Personally, the idea of being able to save in battle seems like an obvious feature, and the OP had some legitimate reasons for it. Sometimes, things happen, and you need to step away from a game. Always, losing progress in a game is frustrating. Therefore, a feature that can accommodate the former while reducing the later seems like an obvious thing to have. Arguments about it compromising some perceived Ironman difficulty seem strange, as Ironman difficulty settings are generally set to be special challenges, rather than the norm in gaming. The arguments about save scumming so far have missed the point I’d say. Games like Nethack, ADOM, Angband, and what have you, where the term “save scum” originate from (I believe it began with NetHack, but I could be wrong) might have come up with a derogatory term for the practice, but what they were really experiencing were players subverting a feature (or making up for a lack of features perhaps) in order to better enjoy the game.
A major difference between, say, NetHack, and Battle Brothers is that Battle Brothers is a paid product. NetHack is free. They can take users, or leave them. If people want to undo game-ending mishaps by reloading a save game in NetHack, and it runs counter to the game’s design, then by all means call them names for it. If a player doesn’t enjoy NetHack, and tells their friends that the game is rubbish as a result, then the good folks making NetHack lose nothing. If the same happens to Battle Brothers, then our friends at Overhype Studios might potentially sell less games. Sure, bending over backwards to sell as many copies as possible might leave a bad taste in some peoples’ mouths, but Battle Brothers costs about as much as a mid-range pizza. Is denying people the ability to save in battle and maintaining the… I don’t know, the “purity of hardcore gaming” perhaps? Is that worth even a single pizza? No, no it is not. Pizza is delicious.

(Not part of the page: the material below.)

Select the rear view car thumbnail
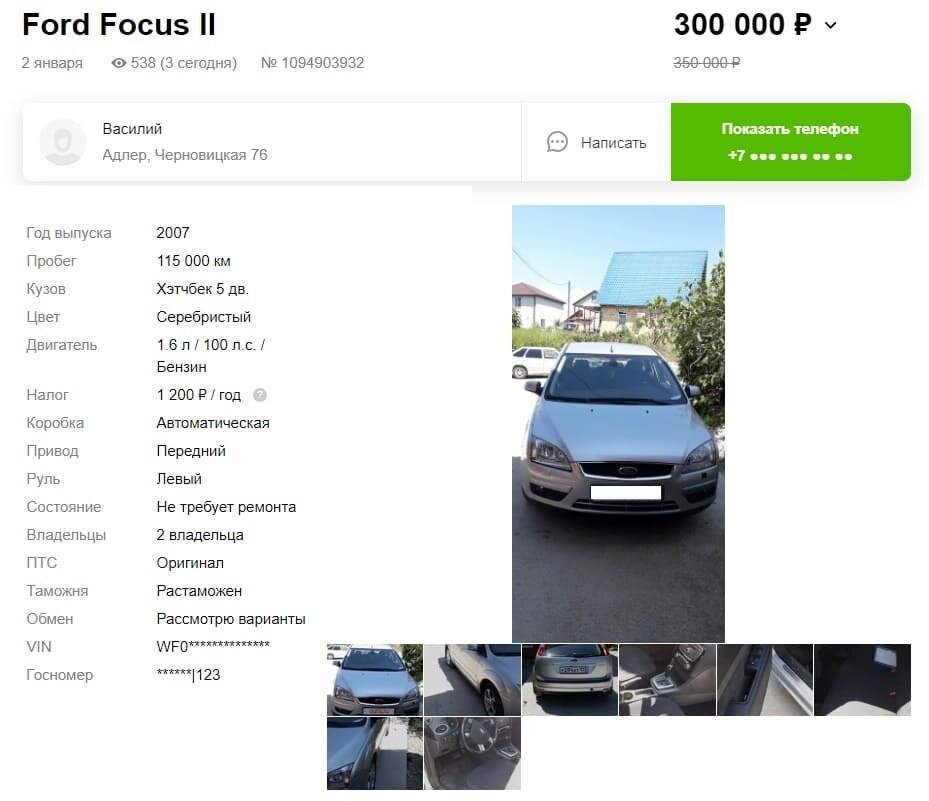This screenshot has width=929, height=801. point(570,680)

How saving in battle is implemented matters very little to me. At will, on exit, after spinning three times widdershins, who cares. The idea that a basic feature might be left out entirely to satisfy a small group of players that seem to be worried that the game might be easier for it somehow, is madness. Mount and Blade has been brought up before, and sure, it didn’t allow players to save in battle, but a battle in Mount and Blade is generally much, much shorter than a battle in Battle Brothers is. The argument that “the tactical battles are the fun part, why would you want to save and deny yourself the fun part of the game” is as absurd as anything else. Ideally, the entirety of the game should be “the fun part”, and in practice players will enjoy different aspects of a game more or less than others. Telling someone what they should enjoy is certainly far more arrogant than believing that one’s time is worth respecting.
Why anyone would be against being able to save the game at any point seems utterly alien to me, but I’d certainly love to hear a good argument against it. So far, there doesn’t seem to be any arguments that don’t boil down to “but I am a hardcore gamer, and if you let me save whenever I want then I might not be hardcore anymore!” Seriously guys, what the heck? Please tell me that I’m misunderstanding your arguments, because that is a sad attitude to have.